The problem is at $x=0$. Since $x'$ is always non-negative, if $x(0) = x_0>0$, then $x$ is strictly increasing and $x(t) >0$. In particular,
$$x' = \sqrt{|x|} + x^2 > c_0 + x^2, $$ where $c_0 = \sqrt{x_0}$. Dividing by $\sqrt{|x_0|} + x^2$ and integrate from $0$ to $t$ gives
$$\frac{1}{\sqrt{c_0}} \arctan \left( \frac{x}{\sqrt{c_0}}\right) \ge t + \frac{1}{\sqrt{c_0}} \arctan \left( \sqrt{c_0}\right) $$ which gives $$x \ge \sqrt{c_0} \tan \left(\sqrt{c_0} t + \arctan \left( \sqrt{c_0}\right)\right)$$ and since $\tan$ blows up in finite time, the same holds for $x$ and thus $x$ cannot be defined for all $t>0$.

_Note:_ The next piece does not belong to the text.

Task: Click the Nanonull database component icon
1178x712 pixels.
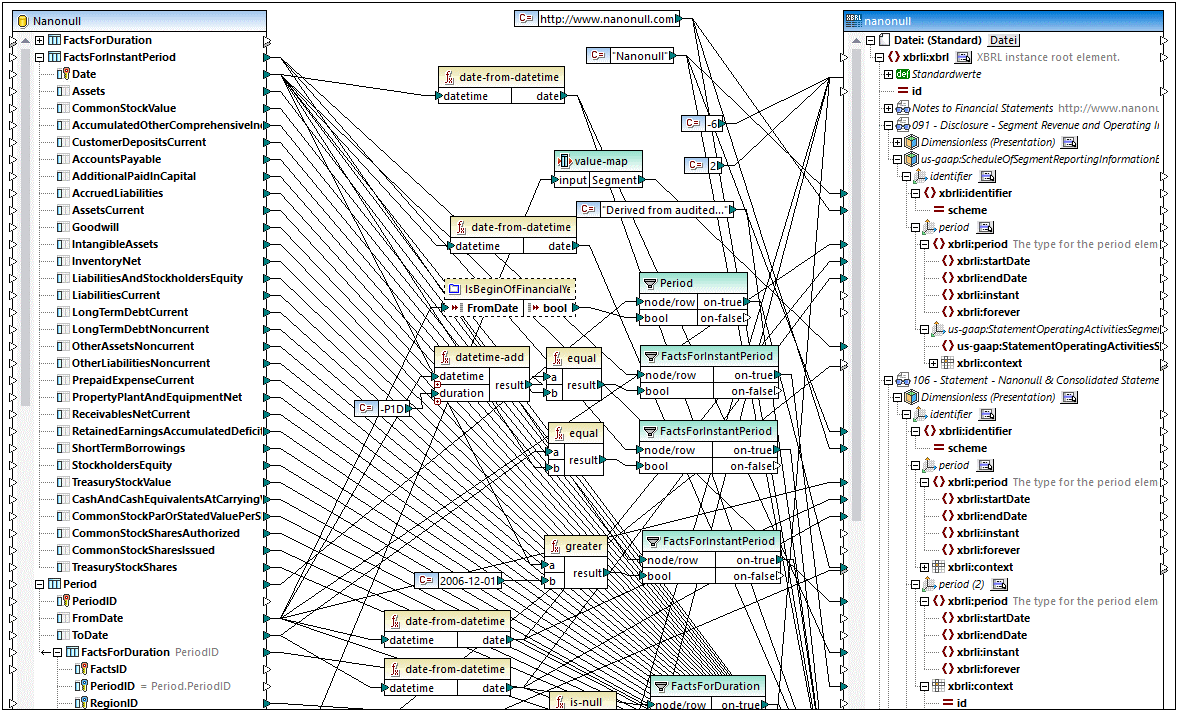Action: [x=22, y=20]
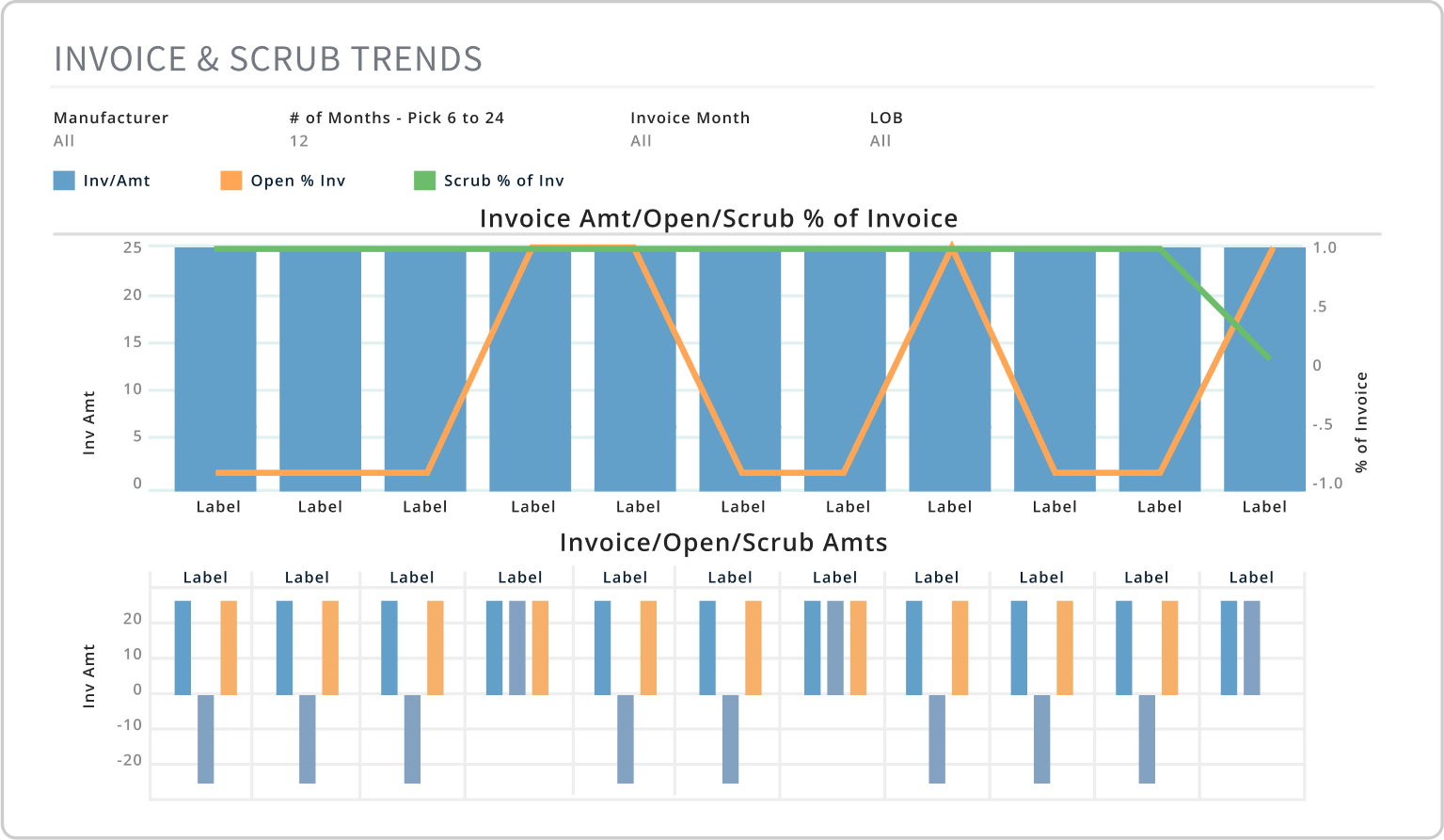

When $x_0 <0$, then use $$x' = \sqrt{|x|} +x^2 > \sqrt{|x|} = \sqrt{-x}$$ whenever $x<0$. Integrating again gives
$$-2\sqrt{-x(t)} +2\sqrt{-x_0} > t\Rightarrow x(t) > -\frac{1}{4} (t-2\sqrt{-x_0})^2. $$
That is, $x(t_1) = 0$ for some $t_1 < 2\sqrt{-x_0}$. Once the solution reaches $x=0$, one can easily construct two solutions: for example
$$ x_1(t) = \begin{cases} x(t) & \text{ if } t \le t_1, \\0 & \text{ if } t > t_1\end{cases}$$ and $$ x_2(t) = \begin{cases} x(t) & \text{ if } t \le t_1,\\ -x(2t_1-t) & \text{ if } t > t_1\end{cases}$$
The case $x_0 = 0$ can be done similarly as in the case for $x_0 <0$: you can find two solutions.
Thus the condition is that, depending $x_0$, the equation either has non-unique solution, or don't have global solution.